As I couldn't do much else this month, I read quite a bit. Nothing too taxing on the old post-anaesthetised brain, and I was prone to falling asleep many times mid-sentence. However, there is nothing more relaxing than snuggling under a cosy cover with a book, several pillows and a restorative cuppa.
My Anne Tyler read this month was an early novel, first published in 1974, "Celestial Navigation". It is the story of Jeremy Pauling, an artist who is agoraphobic and has serious issues which appear Asperger-like. He owns a boarding house and in 1961, a beautiful woman with a young child comes to stay. The story spans thirteen years, Mary and Jeremy never marry but have several children together until Jeremy's fragile state of mind, forces Mary into a decision. Once again, Tyler writes so well, you feel as if know these people, and I felt such pity for Jeremy, a man who navigates life as if by the stars, the celestial navigation of the title.
I've mentioned before that I enjoy the Isabel Dalhousie series by Alexander McCall-Smith. The latest about the Edinburgh based philosopher is called "The Uncommon Appeal Of Clouds". Isabel is asked to help investigate a case of a missing painting. I do like these gentle stories, I like the character of Isabel with her younger partner and her endless lapses into musing on the meaning of almost everything. The stories are not at all dynamic, but like an old slipper, they are comfortable to return to when required!

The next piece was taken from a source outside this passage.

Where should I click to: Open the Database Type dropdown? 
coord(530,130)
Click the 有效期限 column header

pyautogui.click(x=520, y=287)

Barbara Kingsolver is another author I really enjoy. Her latest book, "Flight Behaviour" is excellent. Dellarobia is a young wife and mother, smothered by boredom and poverty in rural America. She accidentally discovers an environmental phenomena which brings scientists and the media to her door with life-changing consequences. Kingsolver is never didactic but I felt informed and educated by her writing on the effect global warming and other environmental issues are having on, in this case, Monarch Butterflies. By using the story of Dellarobia, the larger subject is 'humanised' and brought into every-day relevance. Farmers, like Dellarobia's in-laws, desperate to scratch a living, can earn money by de-logging but this quick fix solution leads to devastating mud slides and the further annihilation of the natural habitat of species, such as the butterfly. Increasingly wet weather, caused by global warming, adds to the air of gloom that pervades the novel. I thought it was written very well, the characters were vividly drawn as was the landscape of back-woods America.

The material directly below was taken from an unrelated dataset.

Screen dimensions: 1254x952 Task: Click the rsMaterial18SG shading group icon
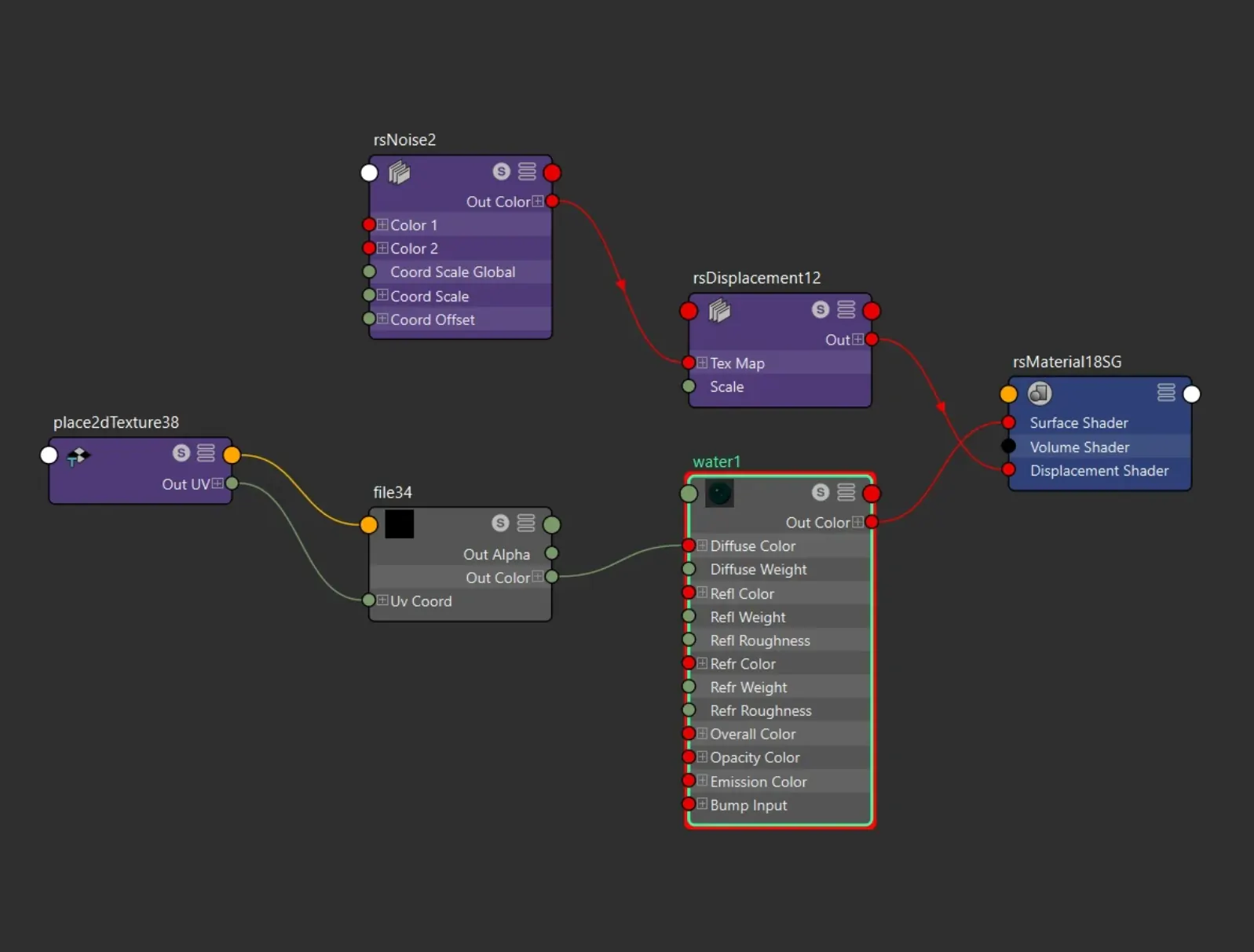[x=1040, y=392]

Whilst I was in hospital, I read "I Remember Nothing" by Nora Ephron, a series of reflections on getting older. This is a particularly poignant read as Ephron died not too long after publication. It is very funny and full of bathos. It concludes with a list of things she will miss and not miss when she dies. She won't miss washing her hair or Fox TV but oh, butter and pie...I totally concur!
I also read "Maine" by Courtney Sullivan whilst in hospital and it was an ideal book for the occasion, easy to read and not too demanding! It tells the story of a family who own a holiday home in Maine, the elderly matriarch decides to bequeath it to the church, and the novel explores why she came to this decision and the effect it has on her dysfunctional family. I liked the characters, thought it was well written and it kept my interest to the end. It would make an ideal holiday read.
"Alys, Always" by Harriet Lane was another good read. When Frances, a young woman with a fairly unexciting life, comes across a car accident involving the wife of a novelist, she is drawn into the bohemian world of the bereaved family. Frances is quite a chilling character, her metamorphosis from mouse to arch manipulator is compelling, a real page turner.
Finally, to cheer myself up, when I came home, I read "Moranthology" by Caitlin Moran. This had me straining my stitches, she really is a very funny writer. I enjoyed being able to dip in and out of these essays, mostly previously published columns in The Times.